Stored items ->

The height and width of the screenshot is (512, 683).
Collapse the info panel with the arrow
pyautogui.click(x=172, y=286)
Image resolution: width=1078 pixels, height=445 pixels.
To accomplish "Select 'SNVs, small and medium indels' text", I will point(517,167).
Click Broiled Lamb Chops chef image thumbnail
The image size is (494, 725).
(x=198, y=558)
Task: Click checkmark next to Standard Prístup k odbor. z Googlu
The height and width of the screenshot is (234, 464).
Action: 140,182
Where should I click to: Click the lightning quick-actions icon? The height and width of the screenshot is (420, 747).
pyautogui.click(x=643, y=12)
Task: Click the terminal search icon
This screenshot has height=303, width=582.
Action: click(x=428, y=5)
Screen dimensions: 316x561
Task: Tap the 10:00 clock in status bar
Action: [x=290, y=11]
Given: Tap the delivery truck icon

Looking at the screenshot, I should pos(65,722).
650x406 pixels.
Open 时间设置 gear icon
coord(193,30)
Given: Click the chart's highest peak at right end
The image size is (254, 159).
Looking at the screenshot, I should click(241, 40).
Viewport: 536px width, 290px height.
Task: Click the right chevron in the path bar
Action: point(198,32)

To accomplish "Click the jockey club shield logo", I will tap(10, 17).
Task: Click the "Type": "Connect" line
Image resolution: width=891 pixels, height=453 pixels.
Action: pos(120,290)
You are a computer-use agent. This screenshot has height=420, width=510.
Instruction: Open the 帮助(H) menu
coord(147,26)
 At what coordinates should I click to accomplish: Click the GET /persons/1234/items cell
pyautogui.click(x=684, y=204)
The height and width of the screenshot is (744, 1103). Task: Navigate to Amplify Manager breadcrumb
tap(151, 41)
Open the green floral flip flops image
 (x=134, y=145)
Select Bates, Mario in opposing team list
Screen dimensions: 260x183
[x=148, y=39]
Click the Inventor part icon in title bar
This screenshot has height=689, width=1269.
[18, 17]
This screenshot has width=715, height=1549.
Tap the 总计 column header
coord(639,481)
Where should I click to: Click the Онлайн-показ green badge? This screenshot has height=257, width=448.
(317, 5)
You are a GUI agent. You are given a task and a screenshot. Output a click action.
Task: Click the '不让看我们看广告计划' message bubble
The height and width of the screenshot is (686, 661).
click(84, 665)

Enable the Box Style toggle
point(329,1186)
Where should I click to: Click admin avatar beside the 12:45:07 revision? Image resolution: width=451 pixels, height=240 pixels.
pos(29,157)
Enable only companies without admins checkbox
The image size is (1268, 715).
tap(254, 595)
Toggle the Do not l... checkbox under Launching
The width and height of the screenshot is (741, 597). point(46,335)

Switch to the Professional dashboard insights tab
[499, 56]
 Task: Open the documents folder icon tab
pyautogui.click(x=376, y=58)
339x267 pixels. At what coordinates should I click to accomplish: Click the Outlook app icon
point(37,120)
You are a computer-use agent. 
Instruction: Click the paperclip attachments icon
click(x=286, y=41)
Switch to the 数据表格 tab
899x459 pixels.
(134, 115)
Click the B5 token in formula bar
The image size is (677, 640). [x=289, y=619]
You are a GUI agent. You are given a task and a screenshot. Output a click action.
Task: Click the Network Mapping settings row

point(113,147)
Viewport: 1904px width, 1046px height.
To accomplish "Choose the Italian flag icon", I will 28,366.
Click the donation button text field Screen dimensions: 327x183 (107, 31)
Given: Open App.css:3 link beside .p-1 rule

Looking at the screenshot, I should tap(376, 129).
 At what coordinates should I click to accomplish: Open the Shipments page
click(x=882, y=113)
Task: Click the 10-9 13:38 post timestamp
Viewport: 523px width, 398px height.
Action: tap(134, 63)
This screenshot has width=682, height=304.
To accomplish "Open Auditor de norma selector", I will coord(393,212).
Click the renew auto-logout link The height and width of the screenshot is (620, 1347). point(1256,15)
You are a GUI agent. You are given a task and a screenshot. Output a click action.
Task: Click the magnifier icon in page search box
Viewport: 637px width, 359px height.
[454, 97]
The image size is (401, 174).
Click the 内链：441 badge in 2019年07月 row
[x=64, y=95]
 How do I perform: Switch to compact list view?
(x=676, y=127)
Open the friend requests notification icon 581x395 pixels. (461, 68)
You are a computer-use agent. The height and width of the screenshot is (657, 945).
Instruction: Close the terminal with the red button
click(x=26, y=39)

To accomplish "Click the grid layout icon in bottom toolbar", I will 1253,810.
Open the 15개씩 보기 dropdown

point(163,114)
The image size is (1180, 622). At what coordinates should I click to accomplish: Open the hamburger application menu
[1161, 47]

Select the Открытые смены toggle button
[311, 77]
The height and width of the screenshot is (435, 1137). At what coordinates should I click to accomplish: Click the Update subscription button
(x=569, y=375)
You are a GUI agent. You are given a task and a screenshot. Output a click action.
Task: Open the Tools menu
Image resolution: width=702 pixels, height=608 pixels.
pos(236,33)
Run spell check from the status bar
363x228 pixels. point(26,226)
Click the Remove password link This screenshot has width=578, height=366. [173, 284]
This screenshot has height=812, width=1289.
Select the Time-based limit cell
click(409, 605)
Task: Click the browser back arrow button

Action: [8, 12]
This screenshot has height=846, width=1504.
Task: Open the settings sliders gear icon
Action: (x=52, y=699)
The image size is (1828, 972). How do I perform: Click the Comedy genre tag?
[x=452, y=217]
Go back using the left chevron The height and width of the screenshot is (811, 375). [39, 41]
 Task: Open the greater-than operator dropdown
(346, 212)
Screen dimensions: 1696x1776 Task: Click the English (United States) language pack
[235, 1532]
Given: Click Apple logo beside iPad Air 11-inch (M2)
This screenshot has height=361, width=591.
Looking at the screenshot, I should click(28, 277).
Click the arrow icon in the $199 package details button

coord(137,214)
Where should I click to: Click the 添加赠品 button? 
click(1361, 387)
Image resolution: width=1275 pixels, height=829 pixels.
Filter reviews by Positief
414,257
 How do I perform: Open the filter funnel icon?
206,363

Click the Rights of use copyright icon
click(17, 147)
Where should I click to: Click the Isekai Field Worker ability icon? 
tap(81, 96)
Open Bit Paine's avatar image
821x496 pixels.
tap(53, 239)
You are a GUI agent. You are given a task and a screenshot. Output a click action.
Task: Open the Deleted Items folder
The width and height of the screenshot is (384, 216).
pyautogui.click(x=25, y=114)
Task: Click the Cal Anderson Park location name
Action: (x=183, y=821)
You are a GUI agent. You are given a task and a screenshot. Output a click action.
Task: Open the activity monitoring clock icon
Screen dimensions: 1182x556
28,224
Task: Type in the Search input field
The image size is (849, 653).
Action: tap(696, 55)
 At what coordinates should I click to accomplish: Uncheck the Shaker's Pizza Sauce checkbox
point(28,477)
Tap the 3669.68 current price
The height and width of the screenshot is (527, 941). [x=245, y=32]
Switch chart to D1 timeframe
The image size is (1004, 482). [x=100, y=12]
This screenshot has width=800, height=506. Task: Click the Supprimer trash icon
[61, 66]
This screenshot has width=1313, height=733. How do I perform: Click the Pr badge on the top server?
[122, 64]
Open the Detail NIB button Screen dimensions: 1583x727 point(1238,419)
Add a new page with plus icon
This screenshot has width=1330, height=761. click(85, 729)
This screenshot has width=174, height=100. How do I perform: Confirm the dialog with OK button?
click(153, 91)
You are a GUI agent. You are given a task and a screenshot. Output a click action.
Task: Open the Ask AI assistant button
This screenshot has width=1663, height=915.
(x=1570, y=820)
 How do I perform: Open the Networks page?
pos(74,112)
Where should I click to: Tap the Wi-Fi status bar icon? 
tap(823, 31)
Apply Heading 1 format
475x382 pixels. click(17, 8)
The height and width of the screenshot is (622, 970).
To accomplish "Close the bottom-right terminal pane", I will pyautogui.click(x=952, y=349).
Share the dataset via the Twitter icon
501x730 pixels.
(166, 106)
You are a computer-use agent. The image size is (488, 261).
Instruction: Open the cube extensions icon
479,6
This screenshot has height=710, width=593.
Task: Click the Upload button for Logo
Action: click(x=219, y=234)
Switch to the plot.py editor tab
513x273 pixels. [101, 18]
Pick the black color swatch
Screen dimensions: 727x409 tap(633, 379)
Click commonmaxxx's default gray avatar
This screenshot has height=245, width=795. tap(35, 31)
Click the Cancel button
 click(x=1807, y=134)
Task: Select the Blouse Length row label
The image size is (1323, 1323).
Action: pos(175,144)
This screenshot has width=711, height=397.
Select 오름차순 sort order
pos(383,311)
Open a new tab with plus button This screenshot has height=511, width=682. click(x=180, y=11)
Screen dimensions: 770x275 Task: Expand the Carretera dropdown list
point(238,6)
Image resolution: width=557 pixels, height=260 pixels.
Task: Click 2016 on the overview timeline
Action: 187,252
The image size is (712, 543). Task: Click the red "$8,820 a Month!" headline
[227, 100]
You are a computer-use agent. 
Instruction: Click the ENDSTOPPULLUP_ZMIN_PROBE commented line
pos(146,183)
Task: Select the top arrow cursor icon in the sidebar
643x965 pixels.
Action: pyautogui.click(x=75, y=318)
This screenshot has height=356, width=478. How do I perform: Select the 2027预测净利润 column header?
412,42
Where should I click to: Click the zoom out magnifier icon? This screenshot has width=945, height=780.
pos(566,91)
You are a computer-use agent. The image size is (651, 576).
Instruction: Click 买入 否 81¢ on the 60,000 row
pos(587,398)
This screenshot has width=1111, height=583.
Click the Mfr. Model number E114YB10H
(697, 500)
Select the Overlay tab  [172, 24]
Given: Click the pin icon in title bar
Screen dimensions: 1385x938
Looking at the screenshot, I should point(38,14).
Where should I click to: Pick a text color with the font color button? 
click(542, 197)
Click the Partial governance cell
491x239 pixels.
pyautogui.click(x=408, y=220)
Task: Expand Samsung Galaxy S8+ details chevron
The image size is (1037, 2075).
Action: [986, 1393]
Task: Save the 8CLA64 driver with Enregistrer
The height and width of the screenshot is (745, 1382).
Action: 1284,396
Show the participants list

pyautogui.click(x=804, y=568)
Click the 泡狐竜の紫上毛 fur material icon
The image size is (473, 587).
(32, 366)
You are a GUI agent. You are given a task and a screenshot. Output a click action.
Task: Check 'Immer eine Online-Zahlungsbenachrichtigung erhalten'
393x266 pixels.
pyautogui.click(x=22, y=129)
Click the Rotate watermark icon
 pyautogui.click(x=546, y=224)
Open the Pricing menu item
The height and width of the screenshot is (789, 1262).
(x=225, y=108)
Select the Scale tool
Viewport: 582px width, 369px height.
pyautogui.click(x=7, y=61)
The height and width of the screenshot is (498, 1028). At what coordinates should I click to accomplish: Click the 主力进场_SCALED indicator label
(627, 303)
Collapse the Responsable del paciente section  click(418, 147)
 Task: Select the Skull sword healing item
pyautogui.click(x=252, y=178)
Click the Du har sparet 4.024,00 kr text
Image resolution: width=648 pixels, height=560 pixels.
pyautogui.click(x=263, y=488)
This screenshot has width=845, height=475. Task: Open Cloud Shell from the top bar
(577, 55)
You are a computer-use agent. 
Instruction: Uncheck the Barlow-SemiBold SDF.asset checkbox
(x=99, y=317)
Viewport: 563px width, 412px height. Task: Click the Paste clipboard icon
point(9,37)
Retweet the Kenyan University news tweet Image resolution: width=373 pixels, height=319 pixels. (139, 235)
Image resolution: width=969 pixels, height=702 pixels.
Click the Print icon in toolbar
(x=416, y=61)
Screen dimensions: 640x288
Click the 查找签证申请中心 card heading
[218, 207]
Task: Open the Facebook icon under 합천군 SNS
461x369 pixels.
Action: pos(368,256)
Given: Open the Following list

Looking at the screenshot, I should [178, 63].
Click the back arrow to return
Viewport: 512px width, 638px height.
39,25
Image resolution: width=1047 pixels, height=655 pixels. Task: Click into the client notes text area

Aim of the task -> Go over the data above and copy every line that has the word "computer" in it.

Answer section ->
You are a computer-use agent. This screenshot has height=420, width=510.
You are a computer-use agent. 
You are a computer-use agent. The height and width of the screenshot is (657, 945).
You are a computer-use agent. The image size is (488, 261).
You are a computer-use agent. 
You are a computer-use agent. The image size is (651, 576).
You are a computer-use agent. 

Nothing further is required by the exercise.